When we got home, Ana didn’t say a word about what had happened. Maybe she just didn’t know what to say, and I was too absorbed in my own thoughts.
A month passed. Ana accepted my decision to keep the baby and supported me, promising to love him as much as she loved me and to become the best aunt in the world.
It seemed like life was starting to settle down, though calling it “normal” would have been too bold. I accepted the reality I had chosen to face by keeping the baby. However, there was one problem that wouldn’t let me rest. It was getting harder and harder to stay in this city. I realized we couldn’t live forever in the little house by the river. Sooner or later, someone might come looking for us, and I couldn’t go back to the city. I had to think not only about myself. There were now two of us: me and my baby. I knew Ana would hardly agree to let me go, and it wouldn’t be fair to her, but I couldn’t keep going like this. I needed to leave and try to build a new life for us.
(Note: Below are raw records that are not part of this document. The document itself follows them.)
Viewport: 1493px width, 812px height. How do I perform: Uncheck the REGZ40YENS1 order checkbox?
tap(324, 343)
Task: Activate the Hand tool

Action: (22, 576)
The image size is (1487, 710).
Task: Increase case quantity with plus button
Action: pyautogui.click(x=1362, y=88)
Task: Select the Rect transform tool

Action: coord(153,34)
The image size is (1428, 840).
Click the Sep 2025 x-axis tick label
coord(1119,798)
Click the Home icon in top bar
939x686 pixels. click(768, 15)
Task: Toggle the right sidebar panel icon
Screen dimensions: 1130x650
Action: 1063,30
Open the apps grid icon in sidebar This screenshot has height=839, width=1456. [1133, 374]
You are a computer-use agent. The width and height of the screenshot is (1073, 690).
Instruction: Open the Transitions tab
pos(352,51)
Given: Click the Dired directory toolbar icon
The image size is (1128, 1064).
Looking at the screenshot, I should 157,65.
One beautiful sunny morning, while Ana went out to buy groceries, I made the decision that I couldn’t wait any longer. Quickly gathering a few belongings and some money for the time being, until I found a job, I wrote a letter to Ana, left it on the kitchen counter, and, without looking back, left.
“I’m sorry, but I need to leave. Thank you for being with me through the tough times. You’re my ray of light in this seemingly hopeless world. I hope you’ll understand. For the baby’s sake, I need to start over, in a place where nothing reminds me of what happened. I want to give myself a second chance. Someday, I’ll return, but for now, it’s just too difficult. I love you so much.”
I hoped she would forgive me and find the strength to understand and accept my decision. I was sure Ana would be okay, because she’s so strong. The baby and I would manage, because now we have each other.